##### Document text

Set the parameters of this estimator.

The method works on simple estimators as well as on nested objects (such as Pipeline). The latter have parameters of the form <component>__<parameter> so that it’s possible to update each component of a nested object.

Parameters:

**params (dict) – Estimator parameters.

Returns:

self – Estimator instance.

Return type:

estimator instance

property coef_

Get the model’s coefficients on the covariates.

Returns:

coef_ – The coefficients of the variables in the linear regression. If label y was p-dimensional, then the result is a matrix of coefficents, whose p-th row containts the coefficients corresponding to the p-th coordinate of the label.

Return type:

{(d,), (p, d)} nd array_like

property coef_stderr_

Get the standard error of the fitted coefficients.

Returns:

coef_stderr_ – The standard error of the coefficients

Return type:

{(d,), (p, d)} nd array_like

property intercept_

Get the intercept(s) (or 0 if no intercept was fit).

Returns:

intercept_ – The intercept of the linear regresion. If label y was p-dimensional, then the result is a vector whose p-th entry containts the intercept corresponding to the p-th coordinate of the label.

Return type:

float or (p,) nd array_like

property intercept_stderr_

Get the standard error of the intercept(s) (or 0 if no intercept was fit).

Returns:

intercept_stderr_ – The standard error of the intercept(s)

Return type:

float or (p,) nd array_like

##########
##### Data entries

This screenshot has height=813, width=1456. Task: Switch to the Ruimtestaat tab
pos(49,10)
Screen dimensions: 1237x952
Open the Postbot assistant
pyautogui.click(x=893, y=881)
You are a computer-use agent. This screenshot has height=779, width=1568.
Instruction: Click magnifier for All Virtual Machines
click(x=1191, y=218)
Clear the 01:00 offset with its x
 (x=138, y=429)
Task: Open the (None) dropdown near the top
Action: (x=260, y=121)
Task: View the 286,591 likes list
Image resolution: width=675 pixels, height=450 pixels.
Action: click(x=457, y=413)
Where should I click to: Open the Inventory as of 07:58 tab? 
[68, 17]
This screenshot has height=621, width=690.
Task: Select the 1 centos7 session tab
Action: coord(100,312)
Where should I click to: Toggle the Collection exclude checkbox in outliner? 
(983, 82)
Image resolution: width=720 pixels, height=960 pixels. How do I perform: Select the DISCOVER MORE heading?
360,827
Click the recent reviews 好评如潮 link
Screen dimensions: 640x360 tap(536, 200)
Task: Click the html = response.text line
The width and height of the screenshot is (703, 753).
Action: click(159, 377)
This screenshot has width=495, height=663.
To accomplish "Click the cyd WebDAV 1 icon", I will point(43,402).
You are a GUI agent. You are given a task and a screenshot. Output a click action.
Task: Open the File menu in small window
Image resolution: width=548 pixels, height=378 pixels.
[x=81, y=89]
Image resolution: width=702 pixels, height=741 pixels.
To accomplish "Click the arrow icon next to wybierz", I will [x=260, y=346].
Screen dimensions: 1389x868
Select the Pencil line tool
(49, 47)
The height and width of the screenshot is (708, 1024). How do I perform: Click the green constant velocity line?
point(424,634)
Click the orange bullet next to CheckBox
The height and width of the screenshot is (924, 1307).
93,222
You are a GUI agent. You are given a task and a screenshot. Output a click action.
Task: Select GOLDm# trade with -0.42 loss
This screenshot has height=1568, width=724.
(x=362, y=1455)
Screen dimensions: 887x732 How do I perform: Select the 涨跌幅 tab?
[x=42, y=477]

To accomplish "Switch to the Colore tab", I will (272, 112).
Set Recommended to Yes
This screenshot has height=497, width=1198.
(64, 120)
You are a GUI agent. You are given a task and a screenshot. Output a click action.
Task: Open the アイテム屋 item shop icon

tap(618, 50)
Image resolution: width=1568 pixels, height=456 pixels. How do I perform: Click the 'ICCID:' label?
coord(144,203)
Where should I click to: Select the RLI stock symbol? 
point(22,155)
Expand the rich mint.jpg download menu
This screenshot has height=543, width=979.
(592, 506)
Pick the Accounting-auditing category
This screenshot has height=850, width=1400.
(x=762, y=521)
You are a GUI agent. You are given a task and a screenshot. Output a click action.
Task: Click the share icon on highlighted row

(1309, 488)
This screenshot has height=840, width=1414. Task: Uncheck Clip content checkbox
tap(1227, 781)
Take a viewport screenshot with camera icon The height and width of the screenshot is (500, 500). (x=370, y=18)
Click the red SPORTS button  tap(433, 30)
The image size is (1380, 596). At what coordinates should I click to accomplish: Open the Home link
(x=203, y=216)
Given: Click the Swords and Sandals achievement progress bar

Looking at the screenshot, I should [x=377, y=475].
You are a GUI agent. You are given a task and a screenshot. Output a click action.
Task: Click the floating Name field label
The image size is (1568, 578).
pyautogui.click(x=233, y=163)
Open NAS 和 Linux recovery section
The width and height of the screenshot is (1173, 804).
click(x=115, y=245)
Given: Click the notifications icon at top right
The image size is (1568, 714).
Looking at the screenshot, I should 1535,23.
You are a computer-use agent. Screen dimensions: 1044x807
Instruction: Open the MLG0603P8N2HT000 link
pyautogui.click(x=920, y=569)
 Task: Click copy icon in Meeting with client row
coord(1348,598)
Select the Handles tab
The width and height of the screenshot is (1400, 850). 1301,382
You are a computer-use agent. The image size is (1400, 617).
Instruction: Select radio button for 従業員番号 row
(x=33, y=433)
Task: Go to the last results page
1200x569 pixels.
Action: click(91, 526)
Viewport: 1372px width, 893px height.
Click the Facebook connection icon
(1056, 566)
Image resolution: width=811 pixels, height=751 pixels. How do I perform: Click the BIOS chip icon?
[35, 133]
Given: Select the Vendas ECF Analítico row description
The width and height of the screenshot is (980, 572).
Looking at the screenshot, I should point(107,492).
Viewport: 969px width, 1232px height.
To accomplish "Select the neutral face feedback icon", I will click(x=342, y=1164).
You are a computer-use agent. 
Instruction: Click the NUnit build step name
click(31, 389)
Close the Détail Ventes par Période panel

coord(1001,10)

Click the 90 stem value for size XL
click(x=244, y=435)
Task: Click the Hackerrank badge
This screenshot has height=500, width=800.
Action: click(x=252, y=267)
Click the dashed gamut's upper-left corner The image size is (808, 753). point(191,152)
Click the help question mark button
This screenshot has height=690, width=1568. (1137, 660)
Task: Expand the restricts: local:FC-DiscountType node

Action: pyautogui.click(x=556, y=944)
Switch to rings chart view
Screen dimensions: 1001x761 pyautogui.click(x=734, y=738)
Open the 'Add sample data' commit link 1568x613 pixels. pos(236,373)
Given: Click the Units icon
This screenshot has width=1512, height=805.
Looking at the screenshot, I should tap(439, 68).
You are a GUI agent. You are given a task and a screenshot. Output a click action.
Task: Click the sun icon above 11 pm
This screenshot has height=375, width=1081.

##########

**Written tasks**
• 1. Using the estimator documentation, decide whether each statement agrees with it, answering yes or no and quoting the words that settle it. (a) The intercept_ property gives 0 when no intercept was fit. (b) Parameters of nested objects take the form <component>.<parameter>. (c) The return type of coef_stderr_ is float.
• 2. Reproduce verbatim the part of the estimator documentation starting with "coef_ – The" and going on through "coefficients corresponding to the p-th coordinate of the label.".

**Task answers**
• 1.
(a) Yes: "Get the intercept(s) (or 0 if no intercept was fit)."
(b) No: "The latter have parameters of the form <component>__<parameter>"
(c) No: "{(d,), (p, d)} nd array_like"

• 2.
coef_ – The coefficients of the variables in the linear regression. If label y was p-dimensional, then the result is a matrix of coefficents, whose p-th row containts the coefficients corresponding to the p-th coordinate of the label.